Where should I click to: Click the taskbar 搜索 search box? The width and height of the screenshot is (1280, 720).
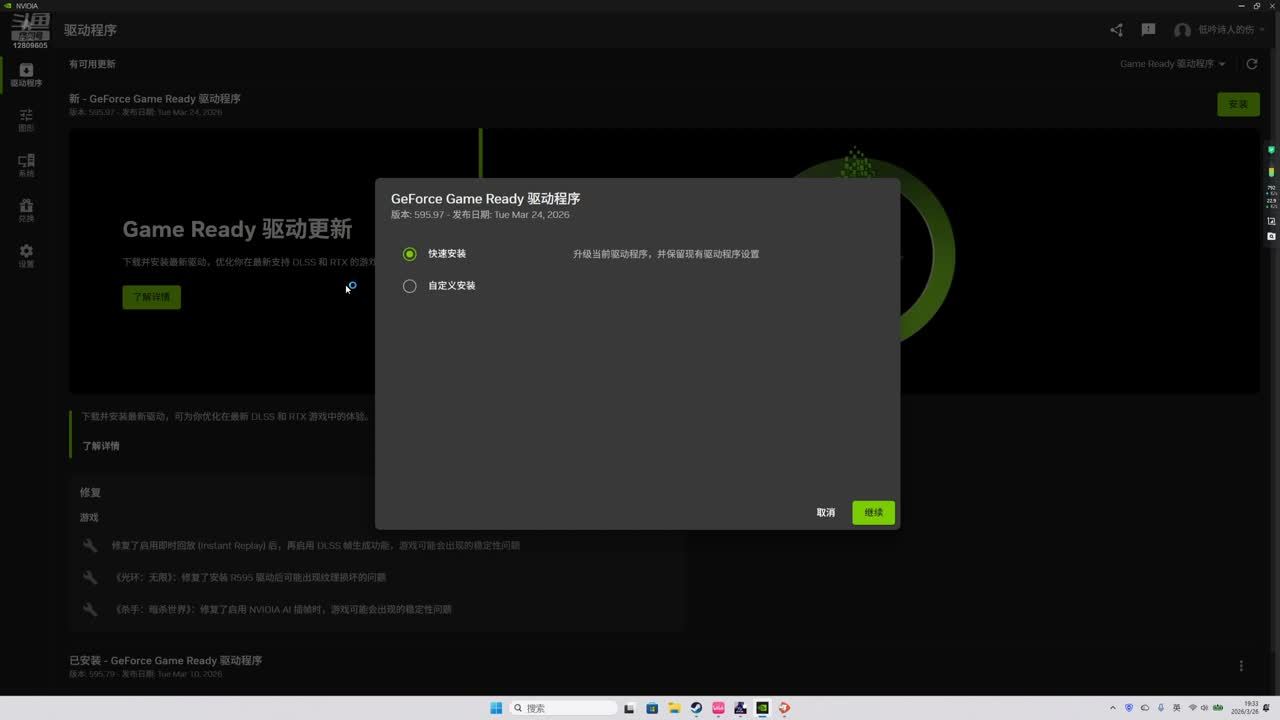point(563,708)
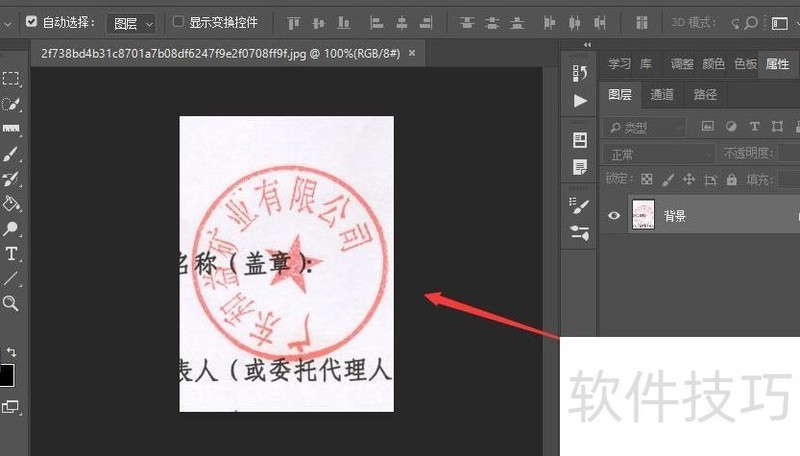Hide the 背景 layer with eye icon
800x456 pixels.
pos(614,215)
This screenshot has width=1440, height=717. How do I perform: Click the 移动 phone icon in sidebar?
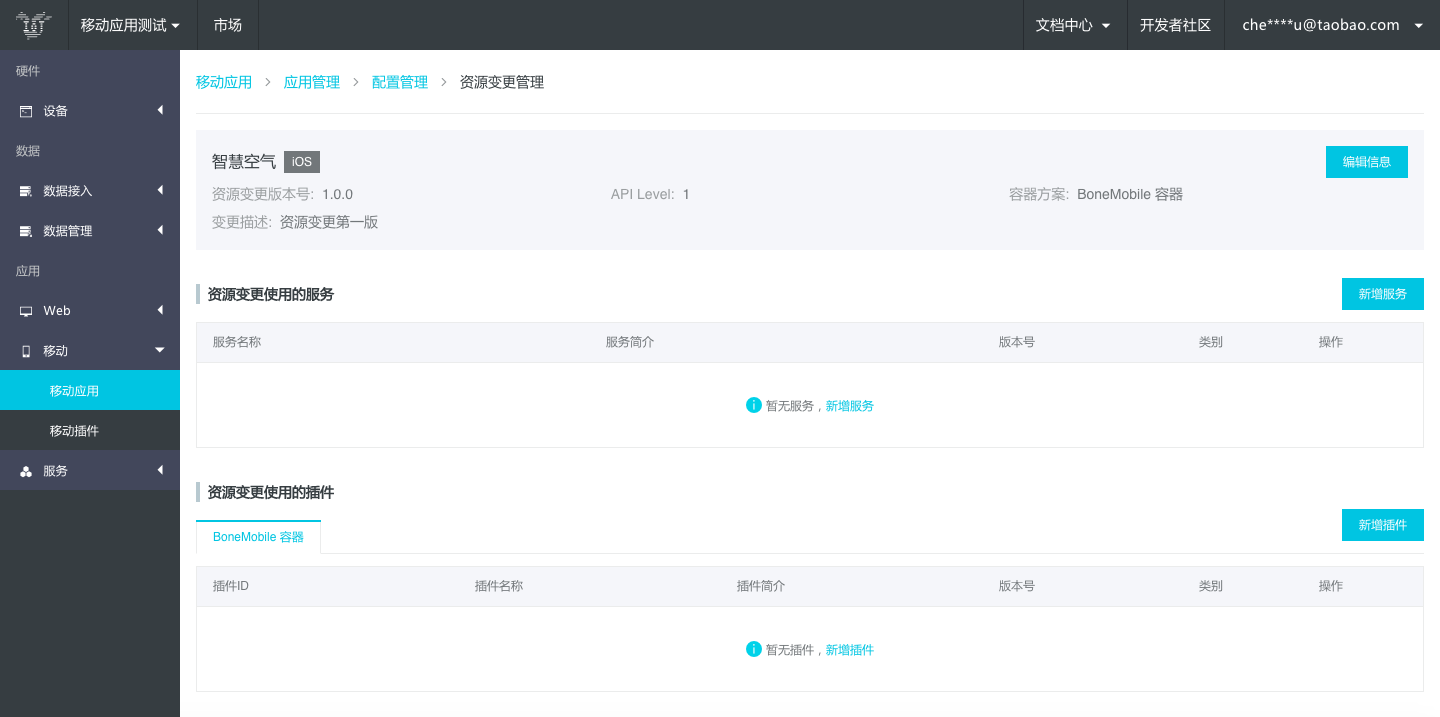click(26, 351)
_ _ _ _ _ _ _
### EXERCISE
Rewrite every entry with "screenshot" replaced by "screen capture" and nothing else changed, omitting the pictures.

### COMPLETED EXERCISE
Where should I click to: Click the taskbar 搜索 search box? The width and height of the screen capture is (1280, 720).
point(563,708)
Hide the 背景 layer with eye icon
800x456 pixels.
pos(614,215)
This screen capture has width=1440, height=717. How do I perform: Click the 移动 phone icon in sidebar?
click(26, 351)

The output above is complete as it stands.